Sample of computer forensics experts dispute how 'message from David Cameron' could have been lost in copying process
Rebekah Brooks's BlackBerry puzzled a number of experts on Friday. Specifically, they couldn't understand how a process that is carried out routinely – creating a copy of all the files on the device, or "imaging" – could have led to any loss of data.
Giving evidence at the Leveson inquiry, Brooks said that at least one message on her News International corporate BlackBerry sent by David Cameron had been "compressed" so that "there's no content in it".
Speaking on Friday morning, the former chief executive of News International had explained that her device was retained by the Metropolitan police, and then returned to the company in July 2011. "It contained, I think, about six weeks of emails and less so of texts, but about a month of texts," she said. "But we had to image [take a copy of] them and we had some problems with that."
"So it's a complete mystery what if anything it might contain?" asked Jay.
"Yes," replied Brooks.
But the mystery to computer forensics experts was what could possibly have gone wrong in imaging the device's files.
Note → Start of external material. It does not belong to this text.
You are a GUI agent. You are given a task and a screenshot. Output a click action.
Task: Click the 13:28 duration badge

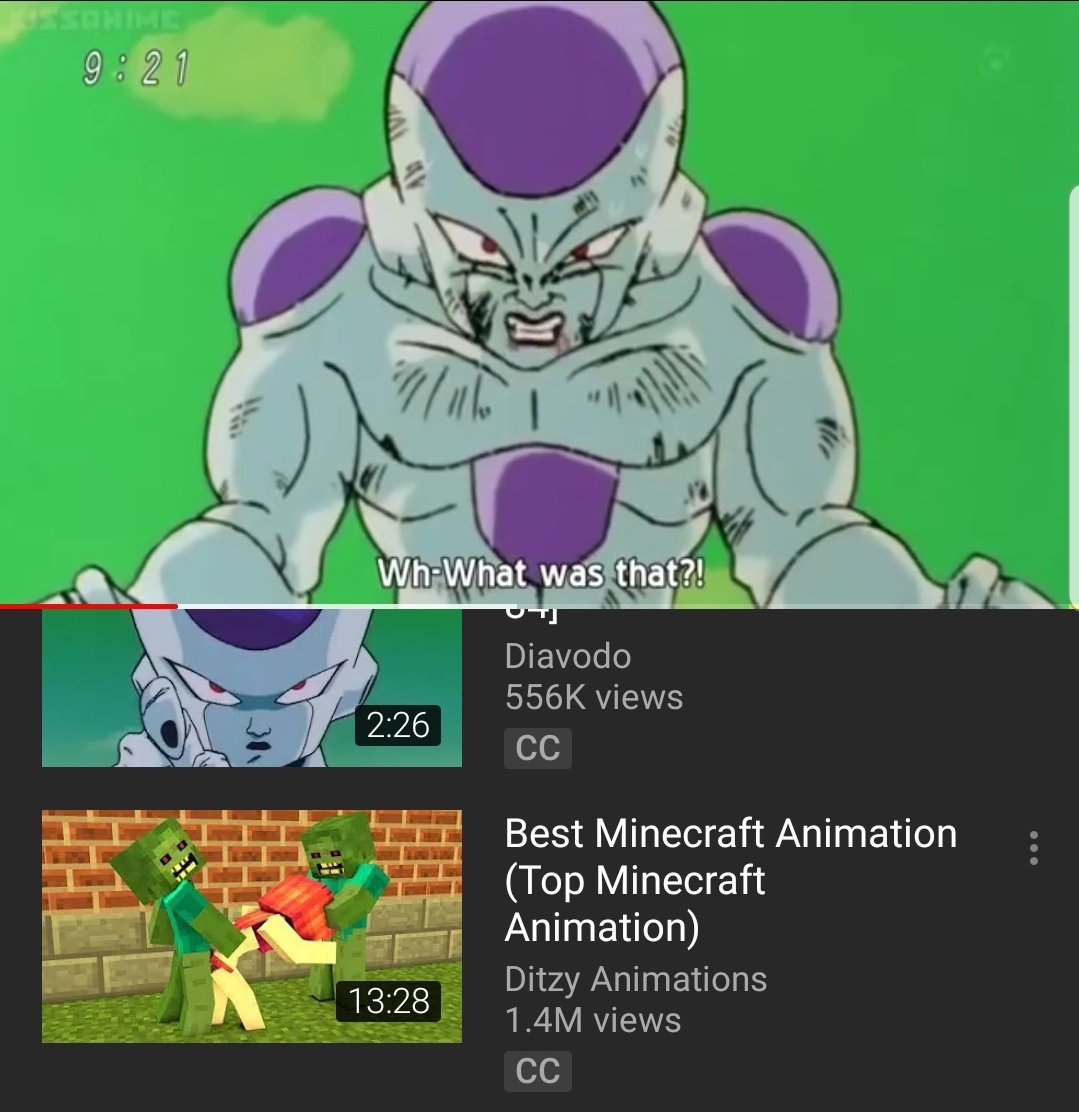388,1001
That is a standard process used when computer equipment and smartphones are seized, in which an exact bit-for-bit copy is made of the contents of any storage on the device.
That allows police and legal teams to consider it in detail, and even to create other digital copies – which by their nature will be a perfect copy of the original – that can then be examined without damaging the original copy that is retained as evidence.
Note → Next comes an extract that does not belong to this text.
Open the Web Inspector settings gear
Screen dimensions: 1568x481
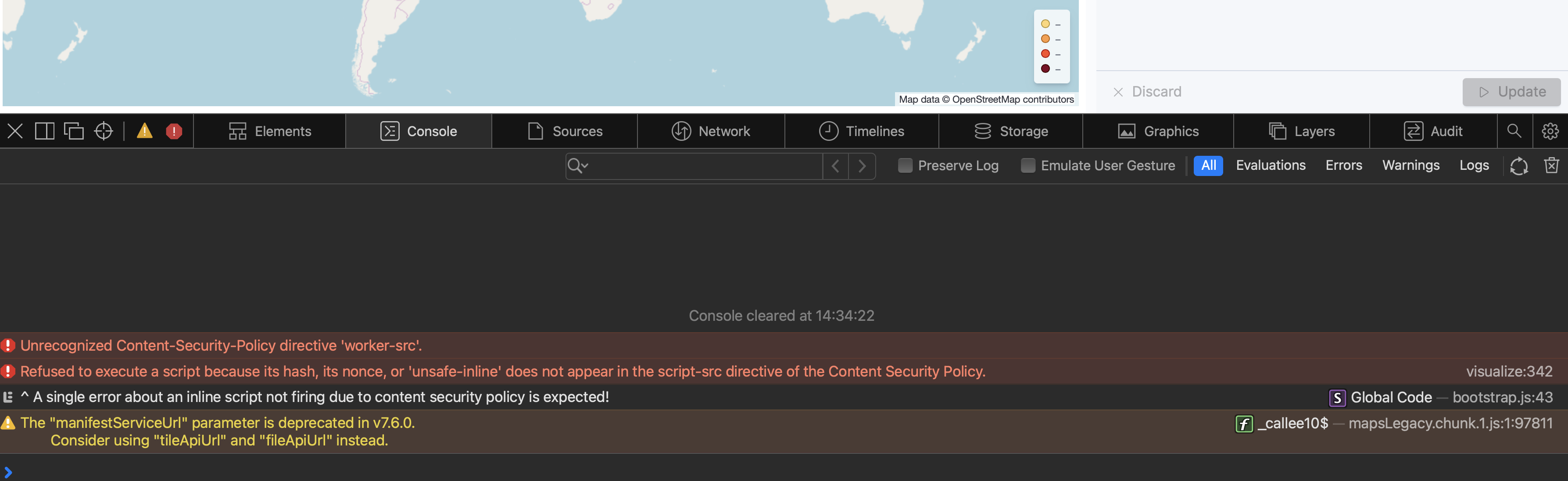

Computer forensics is now a standard course, and smartphone makers offer police and authorised experts tools to make copies of files on their devices. That includes BlackBerrys. One difference about those devices, though, is that emails and other data stored on them is encrypted: it cannot be read directly without access to the user's password, although the administrators of the device – in this case News International – can lock or delete information from BlackBerrys remotely.
Peter Warren, chairman of the Cyber Security Research Institute, who has taken a forensics course, said: "It's very odd … forensics compression technology should treat all messages equally."